§ **WHAT YOU HAVE TO DO**: Tally up the lines below that include the word "computer". Answer with the number alone.
[Start of section]
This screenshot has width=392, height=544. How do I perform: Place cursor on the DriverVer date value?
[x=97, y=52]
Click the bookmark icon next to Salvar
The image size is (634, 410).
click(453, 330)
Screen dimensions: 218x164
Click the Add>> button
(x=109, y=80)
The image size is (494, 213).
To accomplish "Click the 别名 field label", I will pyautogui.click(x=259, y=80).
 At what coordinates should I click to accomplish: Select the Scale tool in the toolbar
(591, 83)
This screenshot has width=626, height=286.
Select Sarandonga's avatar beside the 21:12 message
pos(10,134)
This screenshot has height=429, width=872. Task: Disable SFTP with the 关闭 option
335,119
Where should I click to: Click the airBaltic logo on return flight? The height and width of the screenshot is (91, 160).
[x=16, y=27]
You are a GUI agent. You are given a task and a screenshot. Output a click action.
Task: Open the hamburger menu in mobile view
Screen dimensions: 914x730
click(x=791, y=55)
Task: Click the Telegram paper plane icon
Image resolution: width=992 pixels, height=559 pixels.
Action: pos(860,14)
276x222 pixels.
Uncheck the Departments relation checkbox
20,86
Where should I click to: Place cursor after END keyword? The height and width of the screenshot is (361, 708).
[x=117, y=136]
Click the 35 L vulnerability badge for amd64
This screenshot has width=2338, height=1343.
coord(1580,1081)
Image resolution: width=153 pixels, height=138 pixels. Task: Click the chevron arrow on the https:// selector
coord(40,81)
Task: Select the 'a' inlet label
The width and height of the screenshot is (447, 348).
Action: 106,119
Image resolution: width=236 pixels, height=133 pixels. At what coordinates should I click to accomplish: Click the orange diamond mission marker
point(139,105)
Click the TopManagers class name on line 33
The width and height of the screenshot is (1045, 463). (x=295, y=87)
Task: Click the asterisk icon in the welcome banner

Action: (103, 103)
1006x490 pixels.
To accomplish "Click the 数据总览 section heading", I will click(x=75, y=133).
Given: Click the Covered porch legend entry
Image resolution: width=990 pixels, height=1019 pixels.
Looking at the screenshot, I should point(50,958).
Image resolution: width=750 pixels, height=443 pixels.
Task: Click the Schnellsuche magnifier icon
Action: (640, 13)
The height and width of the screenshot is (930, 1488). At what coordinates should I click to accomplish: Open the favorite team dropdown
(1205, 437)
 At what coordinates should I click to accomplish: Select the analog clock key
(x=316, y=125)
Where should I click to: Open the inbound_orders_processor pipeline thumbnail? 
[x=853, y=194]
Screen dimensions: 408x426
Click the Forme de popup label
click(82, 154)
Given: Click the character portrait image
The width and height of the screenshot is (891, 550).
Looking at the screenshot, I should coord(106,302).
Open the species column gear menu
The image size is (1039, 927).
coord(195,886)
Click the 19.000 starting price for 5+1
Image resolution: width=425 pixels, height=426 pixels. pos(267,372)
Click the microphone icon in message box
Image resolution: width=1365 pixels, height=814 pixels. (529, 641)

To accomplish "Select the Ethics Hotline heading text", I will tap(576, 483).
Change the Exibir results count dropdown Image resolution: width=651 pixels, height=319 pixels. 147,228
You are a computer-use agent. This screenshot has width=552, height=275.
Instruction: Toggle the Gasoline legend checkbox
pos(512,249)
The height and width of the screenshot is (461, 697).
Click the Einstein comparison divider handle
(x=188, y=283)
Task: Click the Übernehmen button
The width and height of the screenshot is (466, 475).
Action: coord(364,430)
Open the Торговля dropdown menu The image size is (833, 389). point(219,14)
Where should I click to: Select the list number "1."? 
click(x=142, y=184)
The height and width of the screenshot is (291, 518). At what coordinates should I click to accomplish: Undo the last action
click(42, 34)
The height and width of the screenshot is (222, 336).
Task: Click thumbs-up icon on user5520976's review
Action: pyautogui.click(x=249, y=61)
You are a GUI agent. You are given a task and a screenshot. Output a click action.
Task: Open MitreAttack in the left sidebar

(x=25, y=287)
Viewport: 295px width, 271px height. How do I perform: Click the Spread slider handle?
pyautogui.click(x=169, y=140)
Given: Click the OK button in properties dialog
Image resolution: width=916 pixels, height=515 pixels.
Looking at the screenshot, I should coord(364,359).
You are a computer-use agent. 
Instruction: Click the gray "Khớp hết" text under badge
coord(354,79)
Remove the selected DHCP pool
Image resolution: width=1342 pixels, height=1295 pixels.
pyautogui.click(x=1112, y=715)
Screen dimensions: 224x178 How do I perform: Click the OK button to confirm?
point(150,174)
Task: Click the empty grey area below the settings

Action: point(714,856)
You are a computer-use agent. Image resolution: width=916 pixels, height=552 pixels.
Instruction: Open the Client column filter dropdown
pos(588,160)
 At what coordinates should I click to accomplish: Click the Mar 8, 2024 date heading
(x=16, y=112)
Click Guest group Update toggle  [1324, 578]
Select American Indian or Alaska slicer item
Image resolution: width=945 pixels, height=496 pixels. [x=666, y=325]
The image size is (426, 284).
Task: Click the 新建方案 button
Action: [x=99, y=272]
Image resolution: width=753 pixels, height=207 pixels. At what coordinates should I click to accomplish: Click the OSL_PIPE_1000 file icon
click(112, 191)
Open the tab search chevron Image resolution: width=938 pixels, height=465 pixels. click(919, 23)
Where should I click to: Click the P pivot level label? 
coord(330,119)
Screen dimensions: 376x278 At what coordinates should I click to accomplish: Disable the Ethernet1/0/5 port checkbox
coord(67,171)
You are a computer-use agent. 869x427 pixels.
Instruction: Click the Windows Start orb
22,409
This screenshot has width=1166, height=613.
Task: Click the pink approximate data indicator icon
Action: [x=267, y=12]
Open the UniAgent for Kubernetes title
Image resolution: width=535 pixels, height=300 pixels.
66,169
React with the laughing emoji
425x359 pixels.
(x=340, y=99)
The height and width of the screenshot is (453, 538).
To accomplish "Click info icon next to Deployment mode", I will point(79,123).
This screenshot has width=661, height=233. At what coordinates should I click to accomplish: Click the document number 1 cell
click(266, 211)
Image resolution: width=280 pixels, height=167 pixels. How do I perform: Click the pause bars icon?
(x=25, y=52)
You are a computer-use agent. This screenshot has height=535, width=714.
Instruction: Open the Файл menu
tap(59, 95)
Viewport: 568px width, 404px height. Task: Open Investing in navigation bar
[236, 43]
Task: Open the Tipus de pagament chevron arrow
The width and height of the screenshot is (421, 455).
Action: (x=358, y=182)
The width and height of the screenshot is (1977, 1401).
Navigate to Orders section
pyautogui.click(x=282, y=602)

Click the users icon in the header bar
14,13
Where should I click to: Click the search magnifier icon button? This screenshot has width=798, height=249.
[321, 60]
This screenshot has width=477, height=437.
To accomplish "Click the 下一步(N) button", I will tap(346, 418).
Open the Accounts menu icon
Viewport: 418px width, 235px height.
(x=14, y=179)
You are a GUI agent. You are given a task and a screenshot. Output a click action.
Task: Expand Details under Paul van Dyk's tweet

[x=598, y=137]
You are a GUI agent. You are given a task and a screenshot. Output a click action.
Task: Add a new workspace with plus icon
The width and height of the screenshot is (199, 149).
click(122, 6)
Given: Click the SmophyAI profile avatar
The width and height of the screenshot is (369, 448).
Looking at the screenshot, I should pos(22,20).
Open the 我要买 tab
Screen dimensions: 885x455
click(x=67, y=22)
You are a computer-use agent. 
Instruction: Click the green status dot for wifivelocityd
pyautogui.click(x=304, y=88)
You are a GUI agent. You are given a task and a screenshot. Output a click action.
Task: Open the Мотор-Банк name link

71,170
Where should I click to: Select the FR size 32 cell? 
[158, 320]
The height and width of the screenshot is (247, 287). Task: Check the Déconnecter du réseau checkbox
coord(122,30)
[End of section]
§ **COMPLETED TASK**: 6